### [What you are asked to do]
Could you show each line of the records that contains the word "gear"?

### [Provided material]
++++
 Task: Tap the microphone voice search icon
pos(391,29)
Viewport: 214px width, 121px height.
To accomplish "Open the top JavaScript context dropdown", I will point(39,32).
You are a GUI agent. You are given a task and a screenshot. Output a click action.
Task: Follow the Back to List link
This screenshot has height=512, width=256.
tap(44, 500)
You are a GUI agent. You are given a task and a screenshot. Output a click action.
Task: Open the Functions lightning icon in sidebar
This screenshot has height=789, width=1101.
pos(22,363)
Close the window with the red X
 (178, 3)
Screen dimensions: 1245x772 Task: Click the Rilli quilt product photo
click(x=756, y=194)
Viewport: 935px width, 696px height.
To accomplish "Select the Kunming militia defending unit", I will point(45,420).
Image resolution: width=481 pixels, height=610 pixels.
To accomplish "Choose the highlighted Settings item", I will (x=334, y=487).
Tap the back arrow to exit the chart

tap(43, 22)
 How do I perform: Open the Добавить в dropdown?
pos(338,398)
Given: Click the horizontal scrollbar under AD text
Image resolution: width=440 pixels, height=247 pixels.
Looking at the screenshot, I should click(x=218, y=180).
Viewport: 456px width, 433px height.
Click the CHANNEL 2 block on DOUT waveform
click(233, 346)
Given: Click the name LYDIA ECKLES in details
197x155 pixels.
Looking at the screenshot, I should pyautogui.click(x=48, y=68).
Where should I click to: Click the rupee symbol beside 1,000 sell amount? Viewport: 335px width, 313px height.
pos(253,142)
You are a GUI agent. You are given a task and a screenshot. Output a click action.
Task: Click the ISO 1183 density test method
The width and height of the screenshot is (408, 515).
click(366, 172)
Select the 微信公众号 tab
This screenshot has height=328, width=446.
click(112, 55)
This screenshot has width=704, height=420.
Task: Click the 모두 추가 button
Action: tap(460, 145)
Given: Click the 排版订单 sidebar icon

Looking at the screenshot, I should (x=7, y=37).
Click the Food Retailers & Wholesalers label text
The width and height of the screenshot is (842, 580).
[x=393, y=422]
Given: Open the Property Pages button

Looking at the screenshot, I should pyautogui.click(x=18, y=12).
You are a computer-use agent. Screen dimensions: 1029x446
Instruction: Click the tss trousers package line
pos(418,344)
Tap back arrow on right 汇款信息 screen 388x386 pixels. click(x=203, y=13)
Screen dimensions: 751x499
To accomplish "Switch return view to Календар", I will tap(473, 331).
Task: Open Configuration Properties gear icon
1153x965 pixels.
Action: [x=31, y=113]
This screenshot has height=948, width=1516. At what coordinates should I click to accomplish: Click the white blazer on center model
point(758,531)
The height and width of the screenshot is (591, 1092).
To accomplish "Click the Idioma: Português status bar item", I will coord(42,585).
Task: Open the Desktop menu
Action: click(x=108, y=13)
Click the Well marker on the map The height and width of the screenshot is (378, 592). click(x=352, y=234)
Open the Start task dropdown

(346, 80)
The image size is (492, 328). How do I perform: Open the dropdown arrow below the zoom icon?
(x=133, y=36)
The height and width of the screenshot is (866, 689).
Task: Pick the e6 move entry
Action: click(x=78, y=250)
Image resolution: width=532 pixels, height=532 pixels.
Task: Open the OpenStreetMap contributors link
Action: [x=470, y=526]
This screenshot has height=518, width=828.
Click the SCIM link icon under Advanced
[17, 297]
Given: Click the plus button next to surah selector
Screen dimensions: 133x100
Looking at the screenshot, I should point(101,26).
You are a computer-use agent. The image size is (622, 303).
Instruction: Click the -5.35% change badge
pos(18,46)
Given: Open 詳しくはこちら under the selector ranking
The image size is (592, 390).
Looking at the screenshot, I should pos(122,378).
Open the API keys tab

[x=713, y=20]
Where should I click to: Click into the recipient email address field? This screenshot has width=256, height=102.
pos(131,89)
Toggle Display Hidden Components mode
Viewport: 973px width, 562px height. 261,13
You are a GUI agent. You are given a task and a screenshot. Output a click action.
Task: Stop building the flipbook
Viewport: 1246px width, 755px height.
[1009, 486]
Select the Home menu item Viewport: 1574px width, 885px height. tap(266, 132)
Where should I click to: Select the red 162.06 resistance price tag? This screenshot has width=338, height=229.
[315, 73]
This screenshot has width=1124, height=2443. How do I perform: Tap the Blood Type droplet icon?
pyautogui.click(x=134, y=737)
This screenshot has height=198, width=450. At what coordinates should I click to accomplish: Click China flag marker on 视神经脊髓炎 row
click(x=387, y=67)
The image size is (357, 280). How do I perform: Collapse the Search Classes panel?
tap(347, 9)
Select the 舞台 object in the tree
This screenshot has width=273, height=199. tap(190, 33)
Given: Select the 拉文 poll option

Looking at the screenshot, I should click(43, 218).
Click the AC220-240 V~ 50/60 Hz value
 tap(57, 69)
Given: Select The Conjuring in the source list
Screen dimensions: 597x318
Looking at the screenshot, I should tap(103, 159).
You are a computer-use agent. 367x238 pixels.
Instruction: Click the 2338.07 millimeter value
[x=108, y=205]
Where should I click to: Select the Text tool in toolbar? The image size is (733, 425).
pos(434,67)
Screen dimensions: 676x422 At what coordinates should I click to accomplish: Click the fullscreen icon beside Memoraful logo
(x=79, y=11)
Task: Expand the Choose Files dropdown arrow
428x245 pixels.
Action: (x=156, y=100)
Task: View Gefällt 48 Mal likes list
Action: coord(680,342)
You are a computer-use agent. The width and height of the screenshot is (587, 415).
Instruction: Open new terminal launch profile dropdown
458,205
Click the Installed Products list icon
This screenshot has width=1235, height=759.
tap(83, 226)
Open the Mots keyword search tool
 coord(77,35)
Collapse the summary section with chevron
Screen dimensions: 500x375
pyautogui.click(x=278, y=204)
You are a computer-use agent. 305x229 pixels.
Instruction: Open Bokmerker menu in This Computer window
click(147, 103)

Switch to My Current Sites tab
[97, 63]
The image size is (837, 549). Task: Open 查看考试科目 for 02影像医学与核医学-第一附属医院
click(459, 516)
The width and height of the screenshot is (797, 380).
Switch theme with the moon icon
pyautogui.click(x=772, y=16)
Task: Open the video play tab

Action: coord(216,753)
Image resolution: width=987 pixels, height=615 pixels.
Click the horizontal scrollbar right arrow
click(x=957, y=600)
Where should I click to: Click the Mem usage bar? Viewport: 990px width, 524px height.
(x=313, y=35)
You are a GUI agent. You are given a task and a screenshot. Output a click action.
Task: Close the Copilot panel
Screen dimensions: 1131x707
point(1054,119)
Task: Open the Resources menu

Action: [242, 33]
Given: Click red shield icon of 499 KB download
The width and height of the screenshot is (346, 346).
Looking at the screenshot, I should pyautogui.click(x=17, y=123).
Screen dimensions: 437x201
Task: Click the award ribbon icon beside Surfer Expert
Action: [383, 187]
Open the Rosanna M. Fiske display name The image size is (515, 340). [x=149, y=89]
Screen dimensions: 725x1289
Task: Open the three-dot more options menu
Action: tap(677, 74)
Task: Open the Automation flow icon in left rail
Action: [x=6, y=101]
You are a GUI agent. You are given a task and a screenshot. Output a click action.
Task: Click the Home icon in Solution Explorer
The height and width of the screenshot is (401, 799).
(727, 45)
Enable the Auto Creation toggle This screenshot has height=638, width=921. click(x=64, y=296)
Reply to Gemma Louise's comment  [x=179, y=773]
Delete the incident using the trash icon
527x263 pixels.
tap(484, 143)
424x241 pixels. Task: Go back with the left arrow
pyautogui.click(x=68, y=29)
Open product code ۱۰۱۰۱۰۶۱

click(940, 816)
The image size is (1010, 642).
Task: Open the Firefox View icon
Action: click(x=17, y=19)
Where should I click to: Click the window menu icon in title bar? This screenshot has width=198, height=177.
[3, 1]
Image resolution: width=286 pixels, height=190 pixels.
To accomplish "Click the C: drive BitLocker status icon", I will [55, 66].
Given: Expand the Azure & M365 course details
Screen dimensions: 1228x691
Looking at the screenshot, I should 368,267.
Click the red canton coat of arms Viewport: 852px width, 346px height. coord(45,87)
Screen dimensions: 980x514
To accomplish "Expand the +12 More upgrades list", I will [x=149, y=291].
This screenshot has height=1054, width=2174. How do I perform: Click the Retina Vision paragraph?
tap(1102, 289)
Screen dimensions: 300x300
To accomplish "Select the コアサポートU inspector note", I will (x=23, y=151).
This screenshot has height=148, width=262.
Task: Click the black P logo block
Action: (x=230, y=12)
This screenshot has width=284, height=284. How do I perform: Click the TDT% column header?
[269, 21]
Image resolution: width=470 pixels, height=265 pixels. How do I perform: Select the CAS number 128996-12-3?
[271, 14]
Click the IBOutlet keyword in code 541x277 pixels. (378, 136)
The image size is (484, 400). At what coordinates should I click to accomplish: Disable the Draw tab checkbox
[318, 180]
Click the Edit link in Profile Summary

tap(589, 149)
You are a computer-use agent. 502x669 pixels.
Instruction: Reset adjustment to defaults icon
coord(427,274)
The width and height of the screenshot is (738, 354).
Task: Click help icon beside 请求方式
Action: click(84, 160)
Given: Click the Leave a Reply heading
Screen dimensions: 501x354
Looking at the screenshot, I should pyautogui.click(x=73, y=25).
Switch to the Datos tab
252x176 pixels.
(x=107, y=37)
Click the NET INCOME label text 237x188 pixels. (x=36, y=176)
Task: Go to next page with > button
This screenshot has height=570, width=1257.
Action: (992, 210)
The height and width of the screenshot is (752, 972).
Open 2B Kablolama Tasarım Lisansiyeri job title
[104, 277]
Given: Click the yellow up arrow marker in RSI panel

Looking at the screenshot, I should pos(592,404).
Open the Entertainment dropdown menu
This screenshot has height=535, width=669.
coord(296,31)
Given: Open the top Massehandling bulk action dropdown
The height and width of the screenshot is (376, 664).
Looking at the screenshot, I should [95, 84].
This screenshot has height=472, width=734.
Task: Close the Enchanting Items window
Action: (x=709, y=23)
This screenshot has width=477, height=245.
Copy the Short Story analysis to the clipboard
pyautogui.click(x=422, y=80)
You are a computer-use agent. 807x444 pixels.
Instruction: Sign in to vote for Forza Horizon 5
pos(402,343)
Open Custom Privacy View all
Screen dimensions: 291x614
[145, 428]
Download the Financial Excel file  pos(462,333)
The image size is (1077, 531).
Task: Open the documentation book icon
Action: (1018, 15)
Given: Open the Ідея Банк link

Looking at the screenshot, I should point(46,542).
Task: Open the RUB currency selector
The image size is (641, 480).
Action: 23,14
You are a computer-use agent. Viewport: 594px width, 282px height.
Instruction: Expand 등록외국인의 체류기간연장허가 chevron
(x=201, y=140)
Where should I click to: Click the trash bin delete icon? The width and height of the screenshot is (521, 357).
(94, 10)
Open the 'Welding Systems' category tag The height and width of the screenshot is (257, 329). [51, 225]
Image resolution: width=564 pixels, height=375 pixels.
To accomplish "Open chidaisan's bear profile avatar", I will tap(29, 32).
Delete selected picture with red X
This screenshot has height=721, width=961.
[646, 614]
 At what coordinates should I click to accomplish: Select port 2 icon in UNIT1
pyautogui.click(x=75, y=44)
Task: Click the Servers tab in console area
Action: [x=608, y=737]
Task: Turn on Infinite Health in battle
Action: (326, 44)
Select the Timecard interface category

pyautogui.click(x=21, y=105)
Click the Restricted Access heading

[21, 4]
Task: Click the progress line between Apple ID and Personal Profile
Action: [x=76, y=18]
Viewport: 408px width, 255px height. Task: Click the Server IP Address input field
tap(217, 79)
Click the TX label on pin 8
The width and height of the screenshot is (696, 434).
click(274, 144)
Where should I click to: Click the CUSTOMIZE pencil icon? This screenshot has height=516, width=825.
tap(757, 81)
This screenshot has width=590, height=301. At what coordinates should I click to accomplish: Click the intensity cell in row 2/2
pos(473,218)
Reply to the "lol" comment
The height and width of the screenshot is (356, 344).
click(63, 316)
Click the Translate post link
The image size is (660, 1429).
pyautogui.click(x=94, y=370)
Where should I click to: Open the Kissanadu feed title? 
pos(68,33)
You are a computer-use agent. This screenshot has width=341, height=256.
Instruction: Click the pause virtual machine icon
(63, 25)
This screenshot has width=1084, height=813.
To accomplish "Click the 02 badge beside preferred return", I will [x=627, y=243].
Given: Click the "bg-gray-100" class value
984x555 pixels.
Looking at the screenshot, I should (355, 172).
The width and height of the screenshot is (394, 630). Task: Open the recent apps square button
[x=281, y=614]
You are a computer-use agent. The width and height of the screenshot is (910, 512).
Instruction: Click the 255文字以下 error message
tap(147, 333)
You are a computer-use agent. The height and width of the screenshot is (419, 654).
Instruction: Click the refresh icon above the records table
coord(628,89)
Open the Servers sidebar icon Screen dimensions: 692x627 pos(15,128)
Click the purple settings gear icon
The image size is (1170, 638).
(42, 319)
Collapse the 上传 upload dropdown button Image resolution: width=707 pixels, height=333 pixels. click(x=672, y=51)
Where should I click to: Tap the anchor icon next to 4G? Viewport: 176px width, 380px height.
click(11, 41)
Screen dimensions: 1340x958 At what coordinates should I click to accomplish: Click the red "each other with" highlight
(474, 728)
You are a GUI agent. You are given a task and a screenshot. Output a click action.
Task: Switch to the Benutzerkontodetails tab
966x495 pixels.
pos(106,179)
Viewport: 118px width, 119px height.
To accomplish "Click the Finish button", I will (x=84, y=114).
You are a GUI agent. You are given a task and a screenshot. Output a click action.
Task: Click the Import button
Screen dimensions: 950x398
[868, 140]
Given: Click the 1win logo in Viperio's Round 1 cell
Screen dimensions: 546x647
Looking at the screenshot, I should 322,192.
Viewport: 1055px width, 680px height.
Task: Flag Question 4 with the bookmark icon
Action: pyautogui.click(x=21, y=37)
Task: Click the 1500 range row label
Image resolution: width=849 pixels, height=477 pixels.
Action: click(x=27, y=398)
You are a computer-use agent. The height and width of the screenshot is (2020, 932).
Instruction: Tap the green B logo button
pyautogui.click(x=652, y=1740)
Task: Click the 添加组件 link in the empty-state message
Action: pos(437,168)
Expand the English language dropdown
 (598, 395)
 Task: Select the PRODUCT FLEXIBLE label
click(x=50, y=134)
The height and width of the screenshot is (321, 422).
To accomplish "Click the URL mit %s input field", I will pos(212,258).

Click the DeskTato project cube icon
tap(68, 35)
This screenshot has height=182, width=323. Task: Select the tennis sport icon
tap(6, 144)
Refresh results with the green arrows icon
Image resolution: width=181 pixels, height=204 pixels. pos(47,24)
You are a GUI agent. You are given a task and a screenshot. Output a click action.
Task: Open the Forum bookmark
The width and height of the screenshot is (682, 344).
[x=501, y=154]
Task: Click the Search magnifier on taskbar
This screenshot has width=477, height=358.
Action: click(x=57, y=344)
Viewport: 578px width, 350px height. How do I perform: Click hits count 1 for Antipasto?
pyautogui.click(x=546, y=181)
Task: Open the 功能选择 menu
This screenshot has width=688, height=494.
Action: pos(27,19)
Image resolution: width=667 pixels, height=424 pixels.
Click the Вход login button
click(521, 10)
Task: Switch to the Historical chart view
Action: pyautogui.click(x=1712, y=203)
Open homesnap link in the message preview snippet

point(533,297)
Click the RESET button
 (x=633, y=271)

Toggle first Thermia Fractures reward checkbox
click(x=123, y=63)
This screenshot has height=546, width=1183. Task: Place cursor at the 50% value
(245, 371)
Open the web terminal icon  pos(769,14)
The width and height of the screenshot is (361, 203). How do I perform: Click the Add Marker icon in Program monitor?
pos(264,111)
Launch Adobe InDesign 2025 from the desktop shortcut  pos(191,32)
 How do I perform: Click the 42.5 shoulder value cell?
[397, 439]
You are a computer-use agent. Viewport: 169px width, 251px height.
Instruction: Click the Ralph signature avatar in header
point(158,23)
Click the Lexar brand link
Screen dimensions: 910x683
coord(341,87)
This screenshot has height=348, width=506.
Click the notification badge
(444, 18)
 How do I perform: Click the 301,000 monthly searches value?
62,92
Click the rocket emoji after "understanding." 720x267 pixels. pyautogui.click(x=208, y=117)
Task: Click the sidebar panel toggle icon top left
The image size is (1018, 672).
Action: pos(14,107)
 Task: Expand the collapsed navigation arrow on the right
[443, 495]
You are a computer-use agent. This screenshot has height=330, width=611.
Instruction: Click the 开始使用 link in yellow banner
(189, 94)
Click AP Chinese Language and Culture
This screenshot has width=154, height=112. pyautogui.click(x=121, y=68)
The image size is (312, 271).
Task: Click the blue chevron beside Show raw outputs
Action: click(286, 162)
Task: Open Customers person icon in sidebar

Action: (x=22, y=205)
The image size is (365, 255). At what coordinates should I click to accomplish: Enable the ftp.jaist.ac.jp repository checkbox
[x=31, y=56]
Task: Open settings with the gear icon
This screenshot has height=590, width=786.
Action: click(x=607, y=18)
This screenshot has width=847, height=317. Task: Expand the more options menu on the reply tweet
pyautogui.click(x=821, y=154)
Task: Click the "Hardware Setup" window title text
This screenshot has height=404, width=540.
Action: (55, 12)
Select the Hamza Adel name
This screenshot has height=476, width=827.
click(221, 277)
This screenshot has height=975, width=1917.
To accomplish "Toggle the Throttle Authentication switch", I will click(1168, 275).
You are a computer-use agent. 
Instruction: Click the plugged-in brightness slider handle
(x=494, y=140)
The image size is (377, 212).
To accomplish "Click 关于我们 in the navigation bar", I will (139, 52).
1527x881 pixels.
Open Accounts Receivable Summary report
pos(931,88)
++++
### [Result]
Task: Open Configuration Properties gear icon
Click the purple settings gear icon
Task: Open settings with the gear icon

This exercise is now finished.